Concurrent ingestion with multiple streams:

var wg sync.WaitGroup
for partition := 0; partition < 4; partition++ {
    wg.Add(1)
    go func(p int) {
        defer wg.Done()

        // Each goroutine gets its own stream
        stream, err := sdk.CreateStream(tableProps, clientID, clientSecret, options)
        if err != nil {
            log.Fatal(err)
        }
        defer stream.Close()

        for i := p * 25000; i < (p+1)*25000; i++ {
            data := fmt.Sprintf(`{"id": %d}`, i)
            offset, err := stream.IngestRecordOffset(data)
            if err != nil {
                log.Printf("Failed to ingest: %v", err)
                continue
            }
            // Note: stream.Close() will flush all pending records
        }
    }(p)
}
wg.Wait()

5. Handle Acknowledgments

The recommended IngestRecordOffset() and IngestRecordsOffset() methods return offsets directly (after queuing):

  • IngestRecordOffset() returns int64
  • IngestRecordsOffset() returns int64 (one offset for the entire batch)
// Ingest and get offset, after queuing the record
offset, err := stream.IngestRecordOffset(data)
if err != nil {
    log.Fatal(err)
}
log.Printf("Record queued with offset: %d", offset)

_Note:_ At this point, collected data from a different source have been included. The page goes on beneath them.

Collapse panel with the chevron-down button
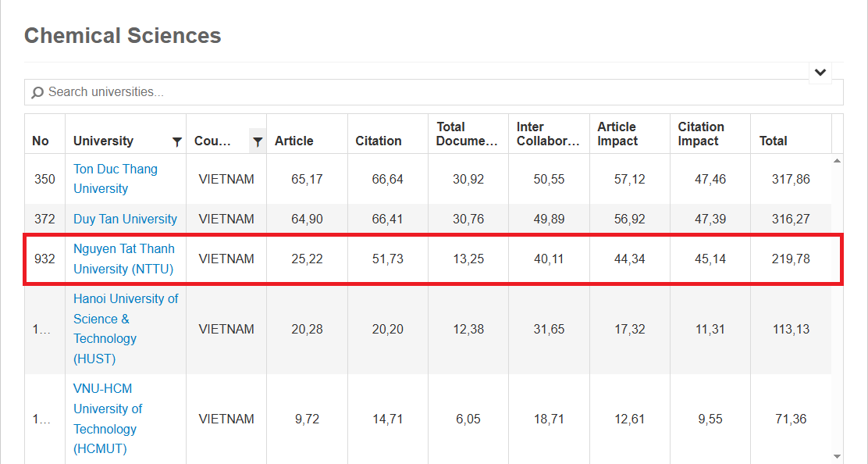The width and height of the screenshot is (868, 464). (820, 73)
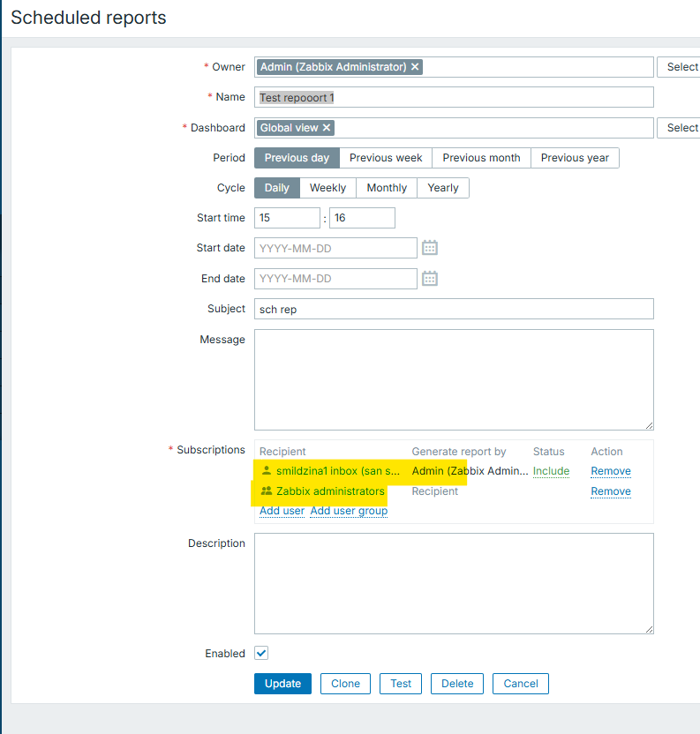
Task: Select Previous year period
Action: coord(575,158)
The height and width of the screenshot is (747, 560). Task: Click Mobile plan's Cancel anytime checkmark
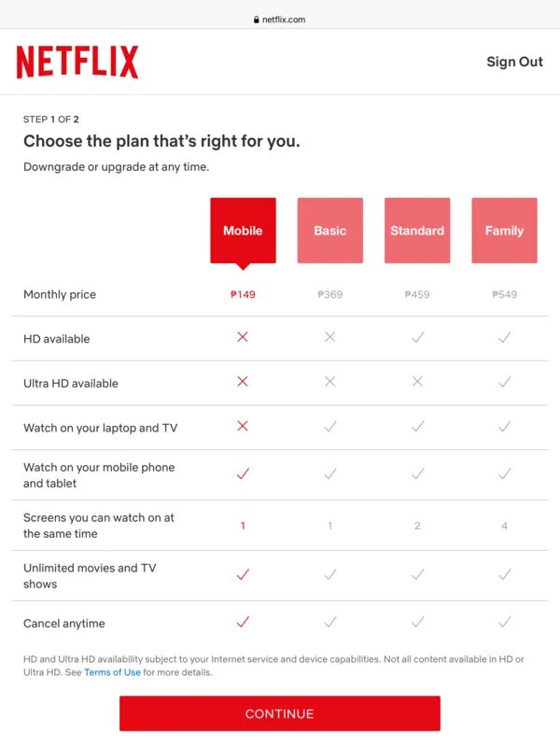pyautogui.click(x=243, y=622)
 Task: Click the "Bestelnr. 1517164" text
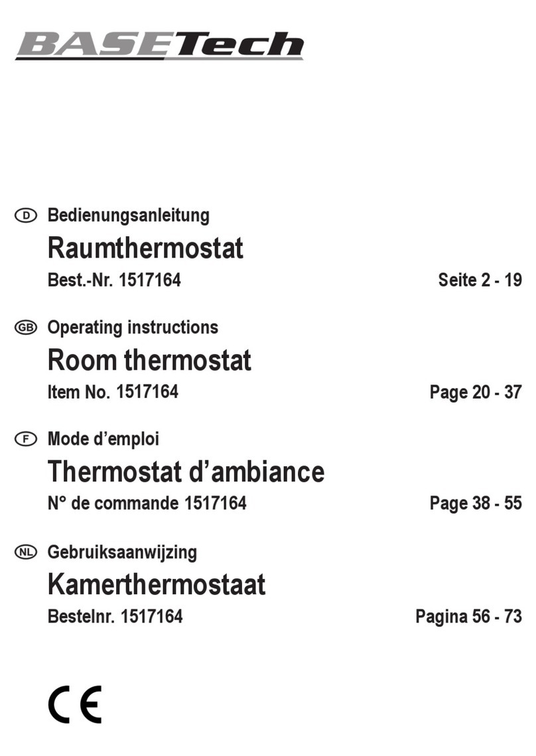click(115, 616)
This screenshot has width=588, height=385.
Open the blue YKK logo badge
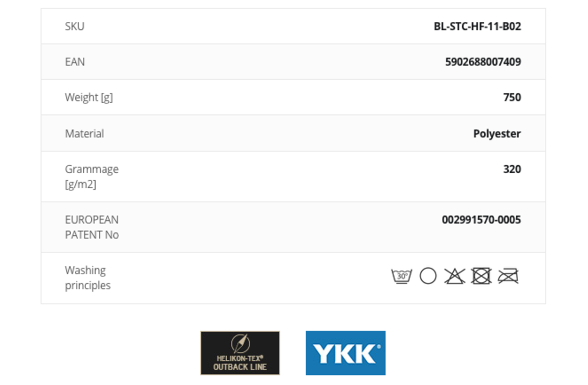pos(345,353)
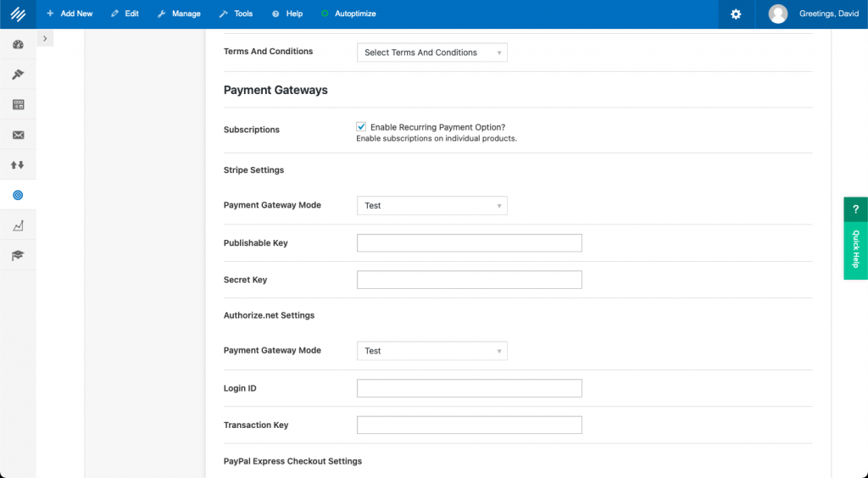Viewport: 868px width, 478px height.
Task: Select the blue target icon in sidebar
Action: tap(18, 195)
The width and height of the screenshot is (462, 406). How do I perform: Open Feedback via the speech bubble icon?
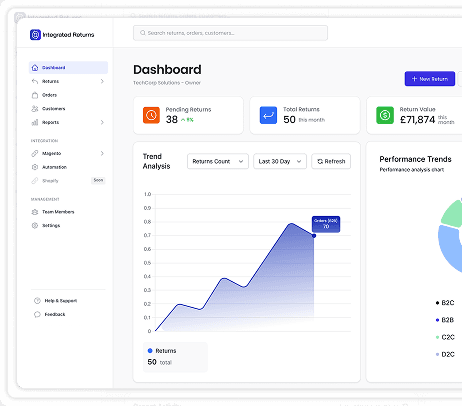37,314
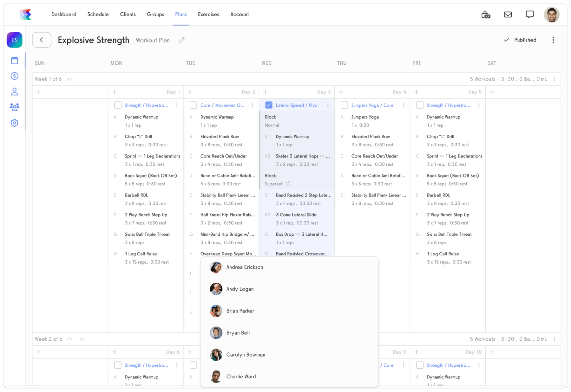Open the calendar icon in the left sidebar
The height and width of the screenshot is (392, 571).
point(15,60)
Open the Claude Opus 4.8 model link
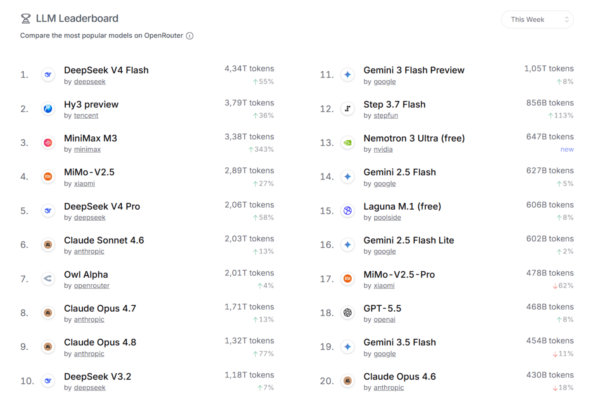This screenshot has width=592, height=408. [x=100, y=342]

// Wait for acknowledgment when needed
if err := stream.WaitForOffset(offset); err != nil {
    log.Fatal(err)
}
log.Printf("Record confirmed at offset: %d", offset)

// For batches, the method returns one offset for the entire batch
batch := []interface{}{data1, data2, data3}
batchOffset, err := stream.IngestRecordsOffset(batch)
if err != nil {
    log.Fatal(err)
}
log.Printf("Batch queued with offset: %d", batchOffset)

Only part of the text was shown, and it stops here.